If writing on this subject is an attempt at social engineering, consider an analogy; I heard a pundit on the radio a couple of years ago express concern that the choice of Supreme Court nominee Sonia Sotomayor reflected a set of gender and ethnic imperatives: he stated that she should not be nominated simply because she is a Hispanic woman. The speaker spoke as if he had no idea that, for many generations, only men of European extraction were chosen, and that this surely must be a matter of gender and ethnic imperatives (he only alluded to new imperatives however!). It was clear that the speaker views white men as somehow a neutral category; i.e., if the president had chosen a white man, this pundit would not question the significance of his gender or ethnicity. Yet he implied that the choice of Sotomayor might reflect an attempt to engineer social change. Similarly, to teach Mozart in the same old way is seen by those who teach classical music as neutral, as the sensible thing, and doing anything else is defined as eccentric and forced. A teacher who wants to help a student to break through a cultural wall by approaching the work unconventionally faces being accused of failing to prepare a young person correctly for what she may face in the future—auditions, master classes, further study, etc. Yet the things I’ve written here should clarify that the decision to teach in the usual way is as ‘engineered’ as the conscious decision to do something else.
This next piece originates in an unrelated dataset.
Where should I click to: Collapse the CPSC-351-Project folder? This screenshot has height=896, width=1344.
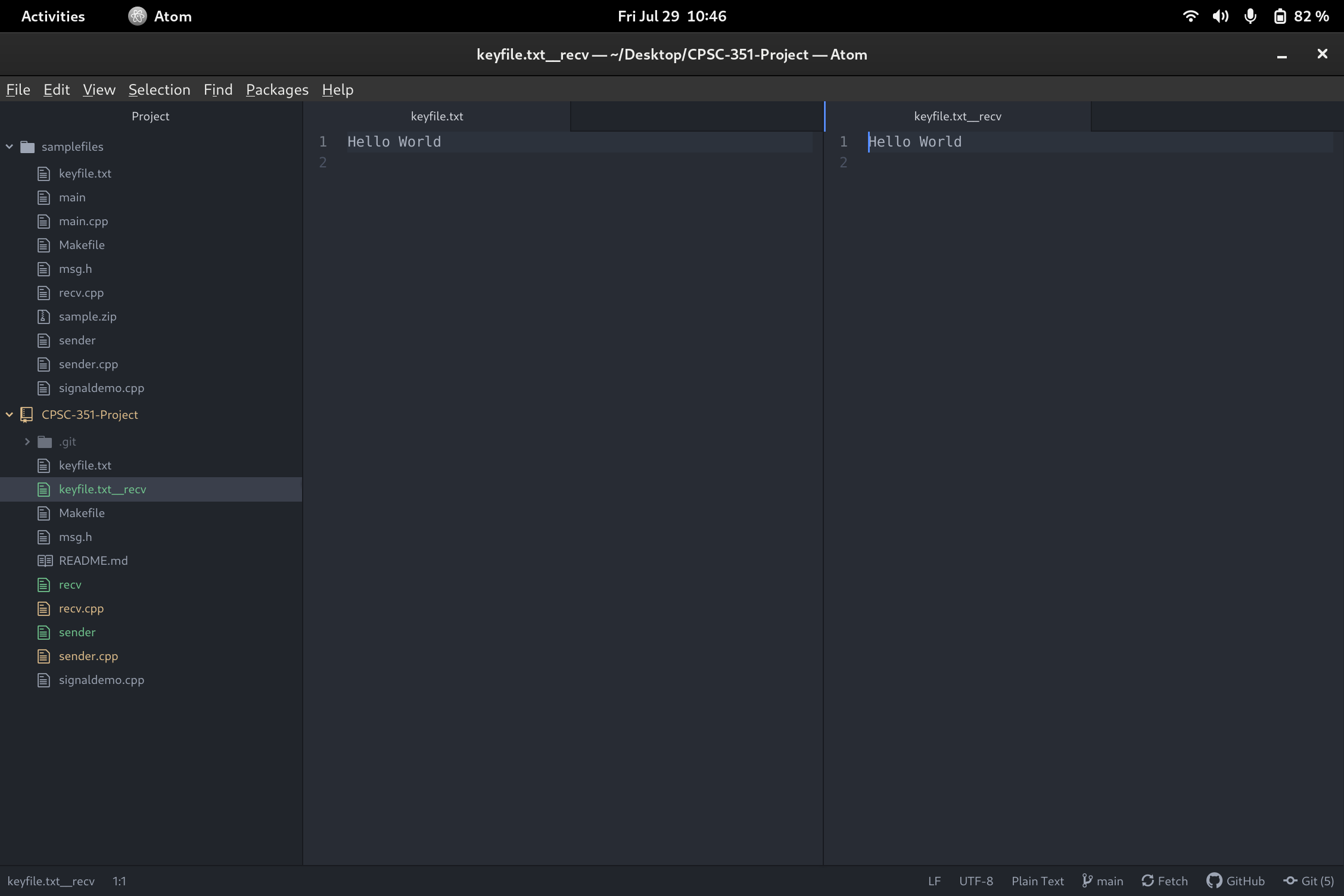(9, 415)
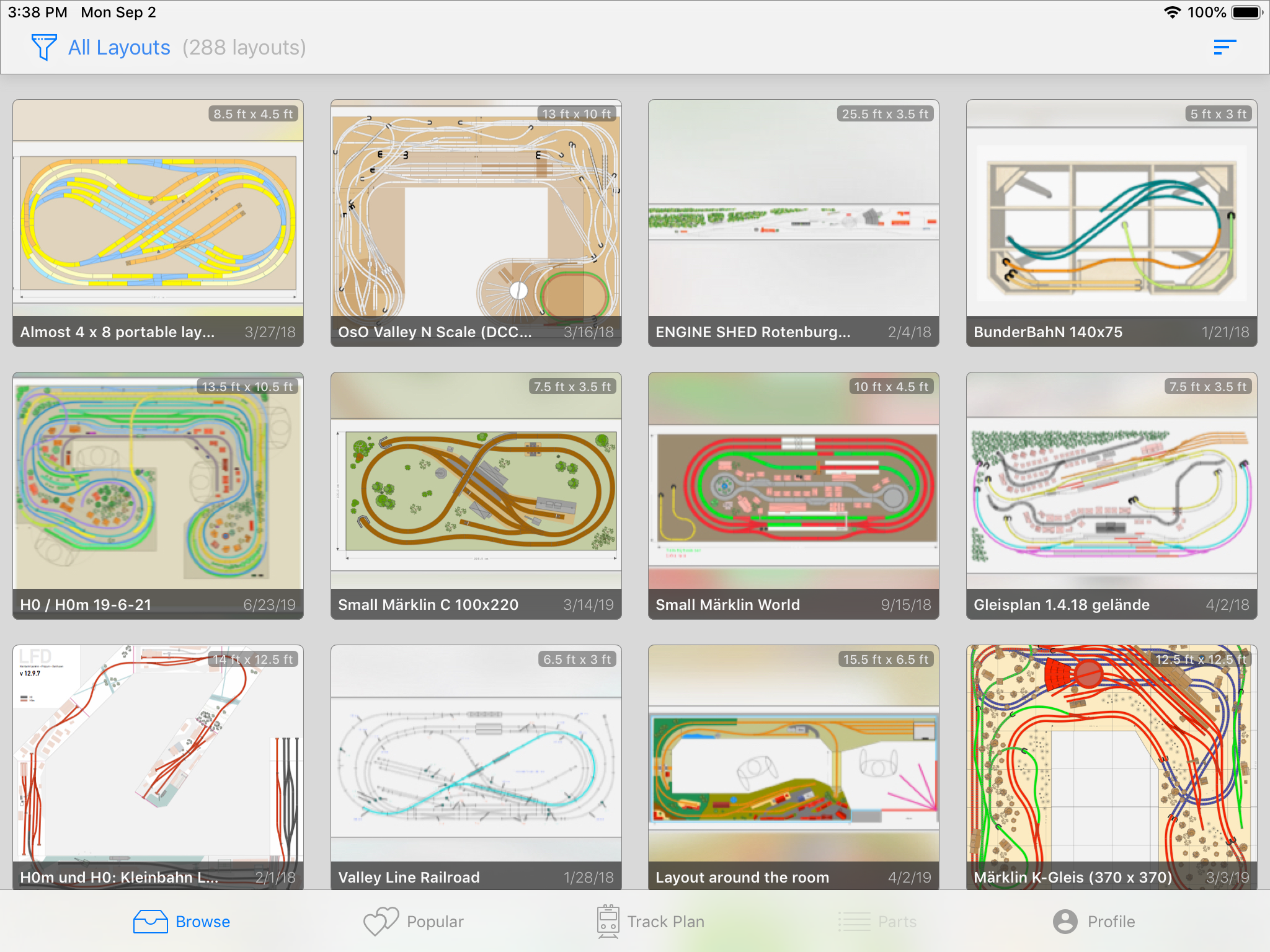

It is for similar reasons that I think we need to engineer a change in the values of our pedagogy. Bach will not be banished, nor should he be; nor should Schubert or Stravinsky or Ligeti—indeed I’m writing this because I’d like in some tiny way to help save their music from oblivion! There is also great value, I think, to teaching our students what we know about the original performance practices and social contexts of the music we teach. But if we still love some of the European classics, we have to stop desperately trying to protect them from the powerful and sometimes diluting impact of our own time and culture; by facing this challenge, we may paradoxically preserve something in them. A performance of the Well-Tempered Clavier by a big band or a synthesizer with drum sounds, or a Well-Tempered hip-hop mix doesn’t have to render harpsichord performances of Bach superfluous. Recognizing the possible viability of a performance of Brahms at something other than the notated tempo, dynamics, phrasing, and even notes and rhythms doesn’t mean that we have to give up on the specifics of the notated score either. But making room for the possibility for especially young musicians not only to find themselves in the music, but to insinuate themselves in it, to stamp it, to leave it forever changed—is my only hope for their ever drawing nearer to it. And if we don’t care whether or not most can draw near, then we are no longer interested in real, vital musical experience, because little classical-music pedagogy addresses most young people’s desire to make music in the first place.

If we’d listen, Hamlet could teach classical—and perhaps some non-classical—musicians and teachers how to travel through many generations, frequently changing not only its clothes and hairstyles, but also more intangible aspects of its multiple identities. It is the young prince’s willingness to adapt, more than the presumed “timelessness” of his play, that allows us still to see him today not as a wizened 500-year-old but as a teenaged boy.